- Episode no.: Season 5 Episode 14
- Directed by: Sanaa Hamri
- Written by: Ryan Murphy
- Production code: 5ARC14
- Original air date: April 1, 2014

Guest appearances
- Amber Riley as Mercedes Jones; Michael Lerner as Sidney Greene; Adam Lambert as Elliott "Starchild" Gilbert; Nicholas Kadi as Alain Marceau; Riley Voelkel as Sam; Charles Melton as Sam's roommate; Manos Gavras as Rachel's driver;

Episode chronology
| ← Previous "New Directions" | Next → "Bash" |
- Glee season 5

= New New York (Glee) =

"New New York" is the fourteenth episode of the fifth season of the American musical television series Glee, and the 102nd episode overall. It aired on Fox in the United States on April 1, 2014. Effective with this episode, the action of the show is to be centered in New York City, and continue there for the remainder of the season.

==Plot==
Life in New York City has its own challenges for the newly transplanted McKinley graduates and already established glee club members, now that some months have passed. Rachel Berry (Lea Michele) is a leading lady on Broadway with all that entails, Kurt Hummel (Chris Colfer) is now rooming with both fiancé Blaine Anderson (Darren Criss) and Sam Evans (Chord Overstreet), and film school student Artie Abrams (Kevin McHale) has trouble getting places in his wheelchair. Mercedes Jones (Amber Riley) is another arrival in the city; she is looking to record a new album.

==Production==
With this episode, the show shifts to New York City, where the action will be centered for the remainder of the fifth season, and resumes chronologically after "a few months" have passed since the two-part episode that featured the end of the school year and the glee club's demise. This episode features the smallest number of main cast members present: Michele (Rachel), Colfer (Kurt), McHale (Artie), Criss (Blaine) and Overstreet (Sam). The rest of the season 5 main cast are credited but do not appear.

Recurring characters appearing in this episode include aspiring singer Mercedes Jones (Amber Riley), NYU student and Kurt's band member Elliott "Starchild" Gilbert (Adam Lambert), and Funny Girl producer Sidney Greene (Michael Lerner).

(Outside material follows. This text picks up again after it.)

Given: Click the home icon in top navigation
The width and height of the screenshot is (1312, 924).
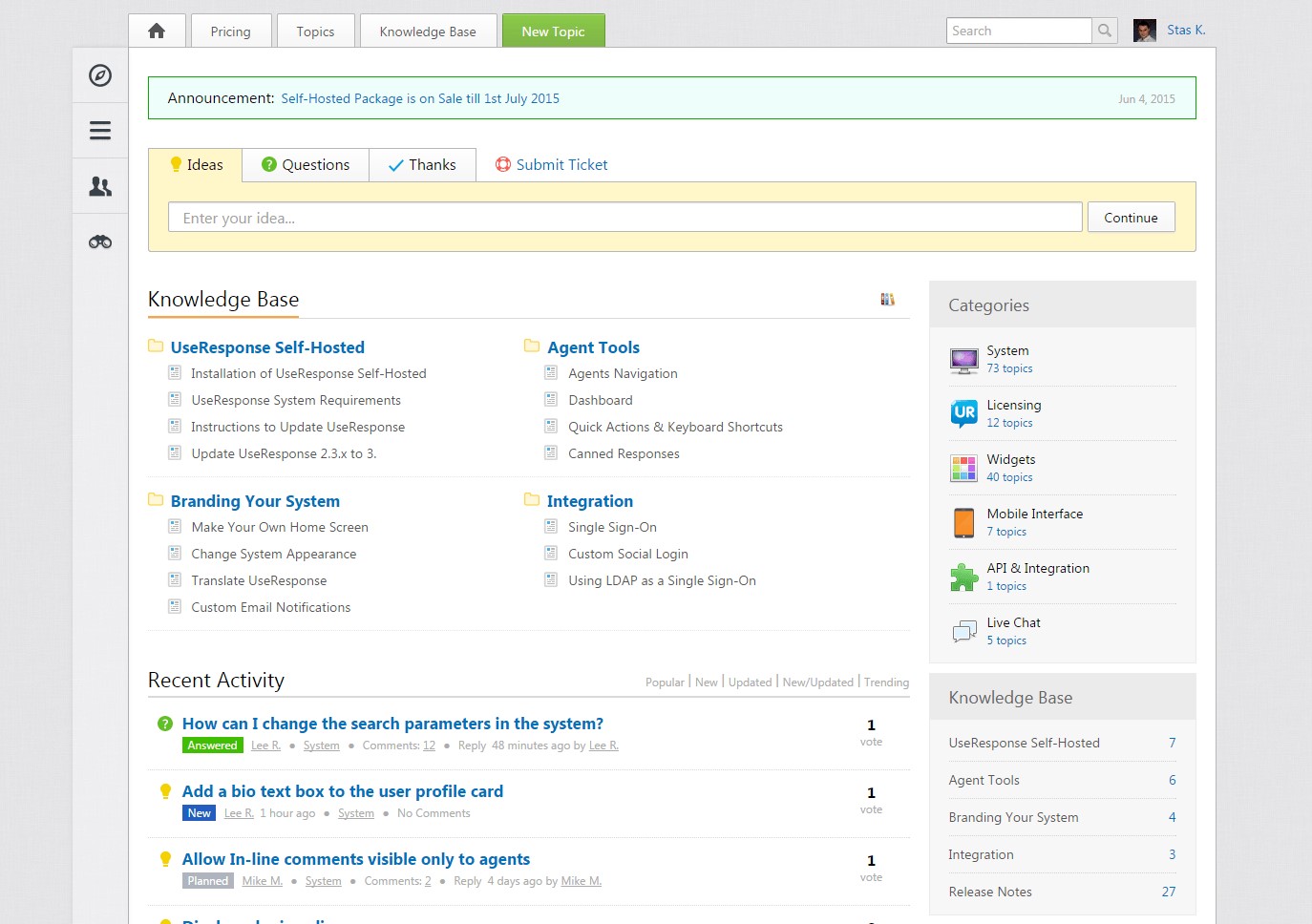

Six songs from the episode are being released on a six-track EP with the same title as the episode. These include: Petula Clark's "Downtown", sung by Michele, Colfer, Criss, McHale and Overstreet; Frank Sinatra's "You Make Me Feel So Young", sung by Criss and Colfer; "Best Day of My Life" by the American Authors, sung by Criss and Overstreet; Petula Clark's "Don't Sleep in the Subway", sung by Michele and McHale; "People" from Funny Girl, sung by Michele; and "Rockstar" by A Great Big World, sung by Lambert and Colfer.

==Reception==
===Ratings===
The episode was watched by 2.59 million American viewers, and received an 18-49 rating/share of 0.9/3, matching series low ratings with "Puppet Master" and "City of Angels." The show placed fourth in its timeslot and thirteenth for the night.

===Critical reception===
The episode received critical acclaim from critics. Rae Votta of Billboard called the episode "hands-down the best episode of “Glee” to date. There's barely any contest. Season 1 purists will hold up the Pilot as an ideal episode, and you admittedly couldn't get to here without those inventive and inspiring beginnings, but that's just building blocks and not substance. After 4 1/2 years “Glee” has evolved from a plucky magical reality about high school underdogs to a group of friends living out their ambitions in New York City, and it finally feels right. Kurt and Rachel's New York of the last year-and-a-half felt like a fable, but bring some more of McKinley there and it settles into the reality that “Glee’s” always promised."

Suzanne Davis of TV Fanatic gave the episode 3 stars out of 5.

Jodi Walker of Entertainment Weekly commented positively on the show's new change in direction, saying "It really felt like watching a different show tonight. Or maybe more like watching the old show? Before everything got so convoluted; before we watched characters we didn’t really know share airtime with characters we were maybe too familiar with; before things just straight up went off the rails. It didn’t exactly feel like season 1 or 2 of Glee; more like a cousin to that classic version of Glee. A cool New York cousin who plays with lighting and films outside of a sound stage and only listens to old vinyl records of the classics. She also occasionally has one too many glasses of wine and can’t stop speaking in voiceover."

MaryAnn Sleasman of TV.com also commented positively on the show's move in New York, saying that "The result is a show that suddenly feels exciting, fresh, and BIG." She also praised the musical performances, saying that they felt sophisticated and glamorous and fun with their extended dance sequences, toned-down color schemes, and sweeping scenery.